— WHAT IS REQUIRED —
Would you please write out every record exactly?

— DATA PROVIDED —
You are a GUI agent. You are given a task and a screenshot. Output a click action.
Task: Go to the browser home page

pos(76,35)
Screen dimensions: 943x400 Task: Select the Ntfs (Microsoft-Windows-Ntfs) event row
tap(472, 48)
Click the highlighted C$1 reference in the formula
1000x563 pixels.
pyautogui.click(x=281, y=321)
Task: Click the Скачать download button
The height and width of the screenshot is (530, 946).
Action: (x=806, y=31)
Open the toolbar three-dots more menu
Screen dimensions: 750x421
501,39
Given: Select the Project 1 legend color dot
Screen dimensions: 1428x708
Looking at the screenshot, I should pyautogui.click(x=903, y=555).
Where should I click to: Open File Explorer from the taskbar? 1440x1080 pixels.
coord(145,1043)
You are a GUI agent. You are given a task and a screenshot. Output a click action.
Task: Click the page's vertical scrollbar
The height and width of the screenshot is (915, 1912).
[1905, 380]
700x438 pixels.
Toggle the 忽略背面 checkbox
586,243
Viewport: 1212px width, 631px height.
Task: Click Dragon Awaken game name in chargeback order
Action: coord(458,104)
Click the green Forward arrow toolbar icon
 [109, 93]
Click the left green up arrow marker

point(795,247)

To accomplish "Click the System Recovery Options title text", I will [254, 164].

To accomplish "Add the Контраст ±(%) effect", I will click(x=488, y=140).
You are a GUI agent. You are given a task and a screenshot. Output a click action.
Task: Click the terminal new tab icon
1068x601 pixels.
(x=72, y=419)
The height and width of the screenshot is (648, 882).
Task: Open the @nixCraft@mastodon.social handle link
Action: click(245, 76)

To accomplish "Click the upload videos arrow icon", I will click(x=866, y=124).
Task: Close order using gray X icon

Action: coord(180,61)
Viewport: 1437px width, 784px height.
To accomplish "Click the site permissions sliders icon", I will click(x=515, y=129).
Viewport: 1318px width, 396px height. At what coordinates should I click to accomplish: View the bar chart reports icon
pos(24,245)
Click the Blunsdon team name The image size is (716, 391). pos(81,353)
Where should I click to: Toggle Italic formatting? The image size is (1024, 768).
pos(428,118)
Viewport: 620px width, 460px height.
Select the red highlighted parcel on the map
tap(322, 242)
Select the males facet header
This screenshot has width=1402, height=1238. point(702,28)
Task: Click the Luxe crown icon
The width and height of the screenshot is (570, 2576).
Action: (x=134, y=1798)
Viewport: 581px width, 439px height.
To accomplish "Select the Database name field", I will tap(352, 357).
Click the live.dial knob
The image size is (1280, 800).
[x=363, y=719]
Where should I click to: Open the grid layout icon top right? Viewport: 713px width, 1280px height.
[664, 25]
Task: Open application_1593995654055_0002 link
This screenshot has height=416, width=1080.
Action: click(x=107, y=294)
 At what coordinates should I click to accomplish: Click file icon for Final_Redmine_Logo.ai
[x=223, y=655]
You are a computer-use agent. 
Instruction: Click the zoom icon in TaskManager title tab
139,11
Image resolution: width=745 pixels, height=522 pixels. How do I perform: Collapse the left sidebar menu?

— RESPONSE TO THIS TASK —
You are a GUI agent. You are given a task and a screenshot. Output a click action.
Task: Go to the browser home page

pos(76,35)
Screen dimensions: 943x400 Task: Select the Ntfs (Microsoft-Windows-Ntfs) event row
tap(472, 48)
Click the highlighted C$1 reference in the formula
1000x563 pixels.
pyautogui.click(x=281, y=321)
Task: Click the Скачать download button
The height and width of the screenshot is (530, 946).
Action: (x=806, y=31)
Open the toolbar three-dots more menu
Screen dimensions: 750x421
501,39
Given: Select the Project 1 legend color dot
Screen dimensions: 1428x708
Looking at the screenshot, I should pyautogui.click(x=903, y=555).
Where should I click to: Open File Explorer from the taskbar? 1440x1080 pixels.
coord(145,1043)
You are a GUI agent. You are given a task and a screenshot. Output a click action.
Task: Click the page's vertical scrollbar
The height and width of the screenshot is (915, 1912).
[1905, 380]
700x438 pixels.
Toggle the 忽略背面 checkbox
586,243
Viewport: 1212px width, 631px height.
Task: Click Dragon Awaken game name in chargeback order
Action: coord(458,104)
Click the green Forward arrow toolbar icon
 [109, 93]
Click the left green up arrow marker

point(795,247)

To accomplish "Click the System Recovery Options title text", I will [254, 164].

To accomplish "Add the Контраст ±(%) effect", I will click(x=488, y=140).
You are a GUI agent. You are given a task and a screenshot. Output a click action.
Task: Click the terminal new tab icon
1068x601 pixels.
(x=72, y=419)
The height and width of the screenshot is (648, 882).
Task: Open the @nixCraft@mastodon.social handle link
Action: click(245, 76)

To accomplish "Click the upload videos arrow icon", I will click(x=866, y=124).
Task: Close order using gray X icon

Action: coord(180,61)
Viewport: 1437px width, 784px height.
To accomplish "Click the site permissions sliders icon", I will click(x=515, y=129).
Viewport: 1318px width, 396px height. At what coordinates should I click to accomplish: View the bar chart reports icon
pos(24,245)
Click the Blunsdon team name The image size is (716, 391). pos(81,353)
Where should I click to: Toggle Italic formatting? The image size is (1024, 768).
pos(428,118)
Viewport: 620px width, 460px height.
Select the red highlighted parcel on the map
tap(322, 242)
Select the males facet header
This screenshot has width=1402, height=1238. point(702,28)
Task: Click the Luxe crown icon
The width and height of the screenshot is (570, 2576).
Action: (x=134, y=1798)
Viewport: 581px width, 439px height.
To accomplish "Select the Database name field", I will tap(352, 357).
Click the live.dial knob
The image size is (1280, 800).
[x=363, y=719]
Where should I click to: Open the grid layout icon top right? Viewport: 713px width, 1280px height.
[664, 25]
Task: Open application_1593995654055_0002 link
This screenshot has height=416, width=1080.
Action: click(x=107, y=294)
 At what coordinates should I click to accomplish: Click file icon for Final_Redmine_Logo.ai
[x=223, y=655]
You are a computer-use agent. 
Instruction: Click the zoom icon in TaskManager title tab
139,11
Image resolution: width=745 pixels, height=522 pixels. How do I perform: Collapse the left sidebar menu?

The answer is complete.